§ Exercise: Would you please return all of the entries below exactly as shown?

§ Extracted material:
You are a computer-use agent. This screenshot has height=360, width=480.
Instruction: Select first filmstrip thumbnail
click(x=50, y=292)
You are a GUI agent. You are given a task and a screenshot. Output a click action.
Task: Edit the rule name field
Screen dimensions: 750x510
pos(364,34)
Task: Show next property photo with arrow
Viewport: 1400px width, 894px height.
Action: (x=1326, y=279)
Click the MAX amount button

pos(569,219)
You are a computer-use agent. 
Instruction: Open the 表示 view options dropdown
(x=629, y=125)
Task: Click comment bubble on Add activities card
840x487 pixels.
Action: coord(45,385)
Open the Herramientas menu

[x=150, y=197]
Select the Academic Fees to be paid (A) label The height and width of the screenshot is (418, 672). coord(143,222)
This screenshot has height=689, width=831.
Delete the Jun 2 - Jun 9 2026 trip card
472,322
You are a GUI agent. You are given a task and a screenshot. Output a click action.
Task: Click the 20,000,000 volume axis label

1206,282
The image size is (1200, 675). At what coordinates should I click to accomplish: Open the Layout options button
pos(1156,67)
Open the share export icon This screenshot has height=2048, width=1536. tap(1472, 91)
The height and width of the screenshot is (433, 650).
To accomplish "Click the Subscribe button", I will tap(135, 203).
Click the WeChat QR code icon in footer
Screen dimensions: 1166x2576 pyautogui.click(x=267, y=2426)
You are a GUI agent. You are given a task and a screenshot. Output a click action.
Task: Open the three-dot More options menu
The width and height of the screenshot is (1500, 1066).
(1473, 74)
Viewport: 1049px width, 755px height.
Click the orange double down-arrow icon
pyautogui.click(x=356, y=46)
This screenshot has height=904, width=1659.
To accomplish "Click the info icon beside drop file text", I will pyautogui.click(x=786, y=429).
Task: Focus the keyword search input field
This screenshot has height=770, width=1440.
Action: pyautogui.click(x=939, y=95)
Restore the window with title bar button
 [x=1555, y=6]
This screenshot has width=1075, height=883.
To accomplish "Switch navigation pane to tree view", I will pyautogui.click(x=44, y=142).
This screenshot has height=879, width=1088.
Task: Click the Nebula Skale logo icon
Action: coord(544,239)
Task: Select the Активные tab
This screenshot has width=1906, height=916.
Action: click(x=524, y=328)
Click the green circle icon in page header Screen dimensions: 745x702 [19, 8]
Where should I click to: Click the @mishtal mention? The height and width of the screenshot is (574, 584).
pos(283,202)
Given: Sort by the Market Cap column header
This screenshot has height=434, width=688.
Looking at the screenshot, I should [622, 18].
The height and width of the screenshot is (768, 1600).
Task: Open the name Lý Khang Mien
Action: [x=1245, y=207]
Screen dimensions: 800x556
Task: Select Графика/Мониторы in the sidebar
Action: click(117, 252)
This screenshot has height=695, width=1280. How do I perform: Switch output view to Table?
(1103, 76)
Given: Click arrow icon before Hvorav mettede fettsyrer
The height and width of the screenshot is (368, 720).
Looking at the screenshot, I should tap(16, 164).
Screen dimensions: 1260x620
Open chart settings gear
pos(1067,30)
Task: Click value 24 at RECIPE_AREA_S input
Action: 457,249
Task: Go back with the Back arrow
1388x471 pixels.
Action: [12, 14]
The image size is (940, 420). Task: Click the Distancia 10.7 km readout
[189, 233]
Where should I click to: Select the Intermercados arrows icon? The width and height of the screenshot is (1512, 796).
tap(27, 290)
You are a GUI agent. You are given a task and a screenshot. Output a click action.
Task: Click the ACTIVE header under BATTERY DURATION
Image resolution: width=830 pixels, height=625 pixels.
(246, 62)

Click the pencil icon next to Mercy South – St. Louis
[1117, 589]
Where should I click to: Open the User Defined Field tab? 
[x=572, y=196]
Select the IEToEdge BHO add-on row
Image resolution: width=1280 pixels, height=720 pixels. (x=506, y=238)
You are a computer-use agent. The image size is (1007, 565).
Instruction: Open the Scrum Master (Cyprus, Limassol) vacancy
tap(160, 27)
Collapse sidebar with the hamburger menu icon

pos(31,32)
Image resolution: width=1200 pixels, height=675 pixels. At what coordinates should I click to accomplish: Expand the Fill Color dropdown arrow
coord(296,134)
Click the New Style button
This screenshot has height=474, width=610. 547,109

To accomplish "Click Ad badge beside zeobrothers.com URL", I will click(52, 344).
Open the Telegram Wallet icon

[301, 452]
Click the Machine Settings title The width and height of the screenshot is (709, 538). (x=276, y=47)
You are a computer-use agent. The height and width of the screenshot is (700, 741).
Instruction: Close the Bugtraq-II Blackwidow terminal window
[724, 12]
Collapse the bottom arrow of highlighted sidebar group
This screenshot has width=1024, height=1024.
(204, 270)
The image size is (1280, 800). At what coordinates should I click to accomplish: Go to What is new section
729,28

§ Your response:
You are a computer-use agent. This screenshot has height=360, width=480.
Instruction: Select first filmstrip thumbnail
click(x=50, y=292)
You are a GUI agent. You are given a task and a screenshot. Output a click action.
Task: Edit the rule name field
Screen dimensions: 750x510
pos(364,34)
Task: Show next property photo with arrow
Viewport: 1400px width, 894px height.
Action: (x=1326, y=279)
Click the MAX amount button

pos(569,219)
You are a computer-use agent. 
Instruction: Open the 表示 view options dropdown
(x=629, y=125)
Task: Click comment bubble on Add activities card
840x487 pixels.
Action: coord(45,385)
Open the Herramientas menu

[x=150, y=197]
Select the Academic Fees to be paid (A) label The height and width of the screenshot is (418, 672). coord(143,222)
This screenshot has height=689, width=831.
Delete the Jun 2 - Jun 9 2026 trip card
472,322
You are a GUI agent. You are given a task and a screenshot. Output a click action.
Task: Click the 20,000,000 volume axis label

1206,282
The image size is (1200, 675). At what coordinates should I click to accomplish: Open the Layout options button
pos(1156,67)
Open the share export icon This screenshot has height=2048, width=1536. tap(1472, 91)
The height and width of the screenshot is (433, 650).
To accomplish "Click the Subscribe button", I will tap(135, 203).
Click the WeChat QR code icon in footer
Screen dimensions: 1166x2576 pyautogui.click(x=267, y=2426)
You are a GUI agent. You are given a task and a screenshot. Output a click action.
Task: Open the three-dot More options menu
The width and height of the screenshot is (1500, 1066).
(1473, 74)
Viewport: 1049px width, 755px height.
Click the orange double down-arrow icon
pyautogui.click(x=356, y=46)
This screenshot has height=904, width=1659.
To accomplish "Click the info icon beside drop file text", I will pyautogui.click(x=786, y=429).
Task: Focus the keyword search input field
This screenshot has height=770, width=1440.
Action: pyautogui.click(x=939, y=95)
Restore the window with title bar button
 [x=1555, y=6]
This screenshot has width=1075, height=883.
To accomplish "Switch navigation pane to tree view", I will pyautogui.click(x=44, y=142).
This screenshot has height=879, width=1088.
Task: Click the Nebula Skale logo icon
Action: coord(544,239)
Task: Select the Активные tab
This screenshot has width=1906, height=916.
Action: click(x=524, y=328)
Click the green circle icon in page header Screen dimensions: 745x702 [19, 8]
Where should I click to: Click the @mishtal mention? The height and width of the screenshot is (574, 584).
pos(283,202)
Given: Sort by the Market Cap column header
This screenshot has height=434, width=688.
Looking at the screenshot, I should [622, 18].
The height and width of the screenshot is (768, 1600).
Task: Open the name Lý Khang Mien
Action: [x=1245, y=207]
Screen dimensions: 800x556
Task: Select Графика/Мониторы in the sidebar
Action: click(117, 252)
This screenshot has height=695, width=1280. How do I perform: Switch output view to Table?
(1103, 76)
Given: Click arrow icon before Hvorav mettede fettsyrer
The height and width of the screenshot is (368, 720).
Looking at the screenshot, I should tap(16, 164).
Screen dimensions: 1260x620
Open chart settings gear
pos(1067,30)
Task: Click value 24 at RECIPE_AREA_S input
Action: 457,249
Task: Go back with the Back arrow
1388x471 pixels.
Action: [12, 14]
The image size is (940, 420). Task: Click the Distancia 10.7 km readout
[189, 233]
Where should I click to: Select the Intermercados arrows icon? The width and height of the screenshot is (1512, 796).
tap(27, 290)
You are a GUI agent. You are given a task and a screenshot. Output a click action.
Task: Click the ACTIVE header under BATTERY DURATION
Image resolution: width=830 pixels, height=625 pixels.
(246, 62)

Click the pencil icon next to Mercy South – St. Louis
[1117, 589]
Where should I click to: Open the User Defined Field tab? 
[x=572, y=196]
Select the IEToEdge BHO add-on row
Image resolution: width=1280 pixels, height=720 pixels. (x=506, y=238)
You are a computer-use agent. The image size is (1007, 565).
Instruction: Open the Scrum Master (Cyprus, Limassol) vacancy
tap(160, 27)
Collapse sidebar with the hamburger menu icon

pos(31,32)
Image resolution: width=1200 pixels, height=675 pixels. At what coordinates should I click to accomplish: Expand the Fill Color dropdown arrow
coord(296,134)
Click the New Style button
This screenshot has height=474, width=610. 547,109

To accomplish "Click Ad badge beside zeobrothers.com URL", I will click(52, 344).
Open the Telegram Wallet icon

[301, 452]
Click the Machine Settings title The width and height of the screenshot is (709, 538). (x=276, y=47)
You are a computer-use agent. The height and width of the screenshot is (700, 741).
Instruction: Close the Bugtraq-II Blackwidow terminal window
[724, 12]
Collapse the bottom arrow of highlighted sidebar group
This screenshot has width=1024, height=1024.
(204, 270)
The image size is (1280, 800). At what coordinates should I click to accomplish: Go to What is new section
729,28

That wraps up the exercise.